Brian Lehrer: Last question, which is also a policy question. NPR's Morning Edition had a segment today that included discussion of the CDC's reduction of the isolation period for essential workers with COVID from 10 days to 5 days. One of the rationales was that people are actually avoiding getting tested if they don't feel sick so they don't risk 10 days of isolation. They might be more willing to risk five days. What do you think is the best way to navigate the tension between prevention through widespread testing versus the disincentive to know?
Dr. Michael Mina: I think the best way is to give people the data of their own body. Most people don't stay infectious for 10 full days. A lot of people, if you're getting detected on a PCR test, you actually are getting told you're positive after your infectious stage has already passed. First, we have to get smarter about how we use these tests. We should never be isolating somebody who's no longer infectious, which is why PCR in the way we use them is inappropriate. The other thing is it's okay to try to limit the isolation period. Many people will potentially get out of isolation in two days.
If their rapid test is negative and they were told that they were positive on a PCR test, maybe they're not even infectious, and so you get two negative rapid tests in a row and you can leave isolation two days.
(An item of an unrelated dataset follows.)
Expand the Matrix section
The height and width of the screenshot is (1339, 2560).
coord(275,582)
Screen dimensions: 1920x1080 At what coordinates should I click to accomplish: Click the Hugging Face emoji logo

Some people maybe they use a rapid test at five days before they leave isolation and they're negative, they can go back to work. Some people will still be very positive and so we want to ensure that when we do find people who are infectious that we-- They're hard enough to find the first place. When we do find people are infectious, we don't want to have them go back out and infect others.
The math is really pretty simple. If you allow somebody to go back to work just to get them back to work three days earlier, that individual might gain three days of their work back but if they go back while they're still infectious, they might infect three additional people in that workforce. That immediately then becomes a minimum of 15 person-days additional out of work. We really have to be taking this public health view and say the best thing we can do is when we know that somebody's infectious, not let them go and infect other people.
Using a rapid test is a very good way. We should not be saying just leave isolation at five days because we know that many people are still very infectious at that five-day mark from symptom onset. Use a rapid test to tell you. Again, it's this information problem and rapid tests solve it in real-time. They tell you are you very likely to still be infectious or are you very unlikely to be infectious, and you can go back to work.
Brian Lehrer: Dr. Michael Mina, formerly with Harvard, now with eMed. Thanks as always. We really appreciate it.
Dr. Michael Mina: Oh, absolutely. Thank you all.